Output the whole listing below exactly, omitting the images.

** Opening RECORDS FOR PROCESSING block **

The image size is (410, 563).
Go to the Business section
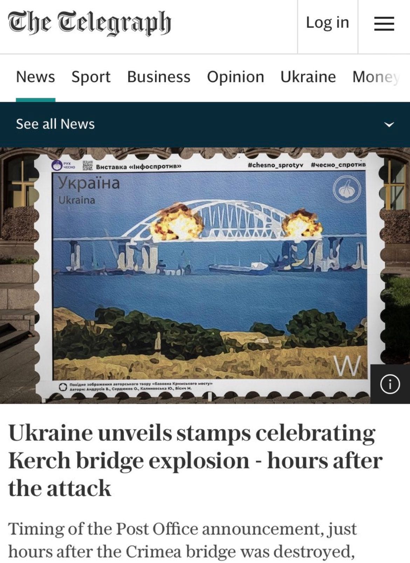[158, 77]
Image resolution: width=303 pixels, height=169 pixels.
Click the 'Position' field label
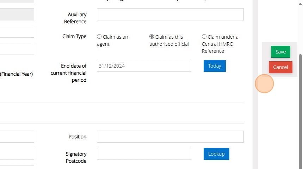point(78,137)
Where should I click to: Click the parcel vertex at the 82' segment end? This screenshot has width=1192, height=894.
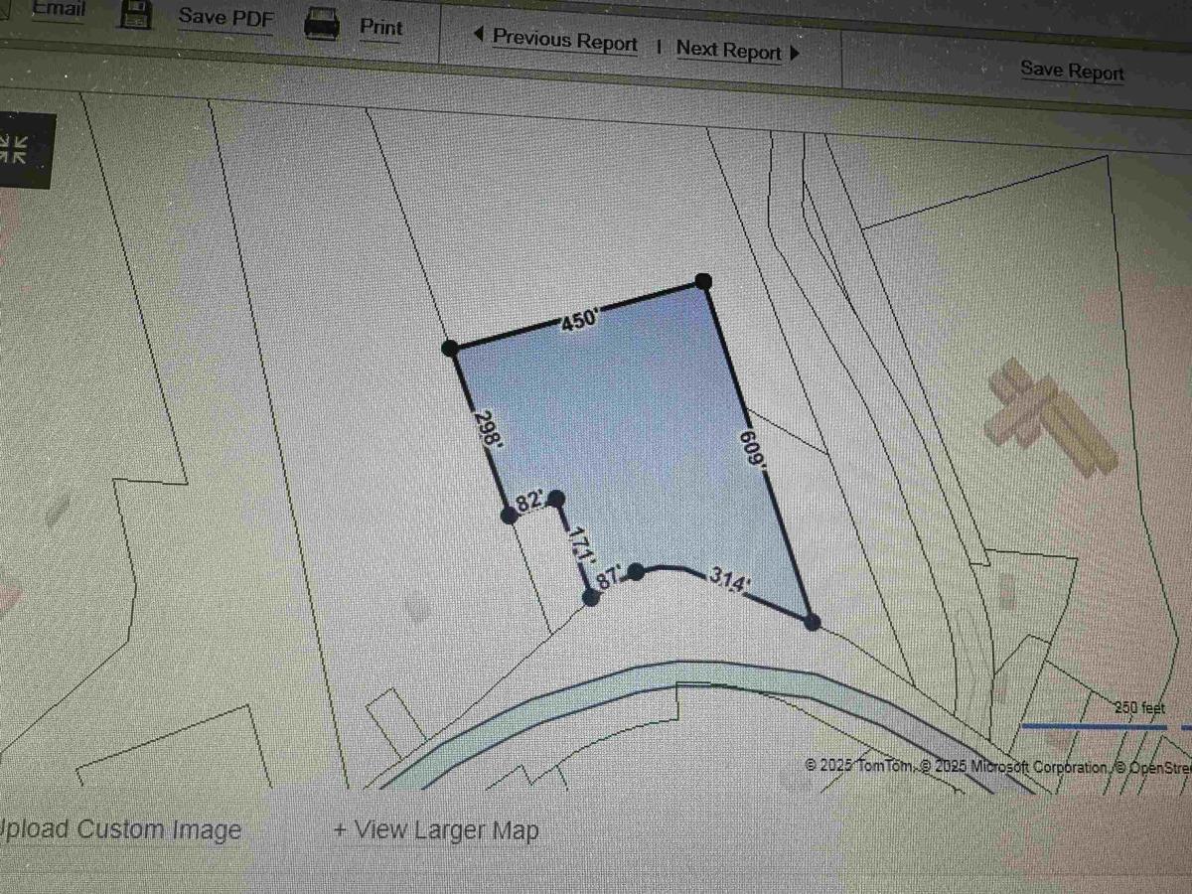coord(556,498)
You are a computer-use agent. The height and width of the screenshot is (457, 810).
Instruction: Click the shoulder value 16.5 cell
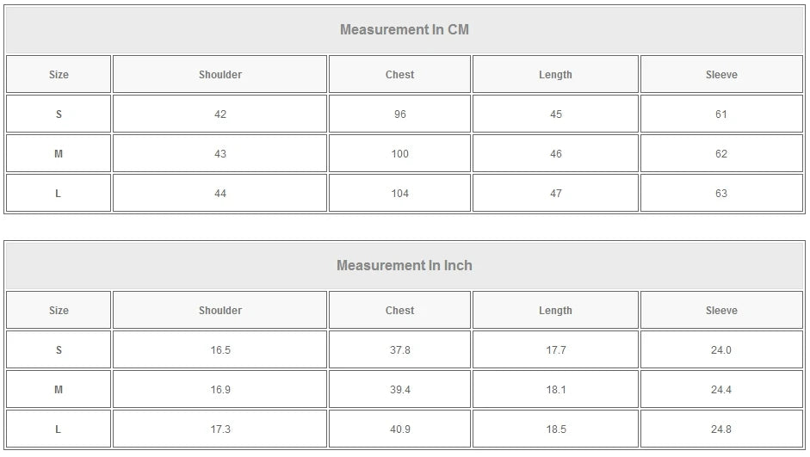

** Closing RECORDS FOR PROCESSING block **

**SOLVED EXERCISE**:
The image size is (410, 563).
Go to the Business section
[158, 77]
Image resolution: width=303 pixels, height=169 pixels.
Click the 'Position' field label
point(78,137)
Where should I click to: Click the parcel vertex at the 82' segment end? This screenshot has width=1192, height=894.
coord(556,498)
You are a computer-use agent. The height and width of the screenshot is (457, 810).
Instruction: Click the shoulder value 16.5 cell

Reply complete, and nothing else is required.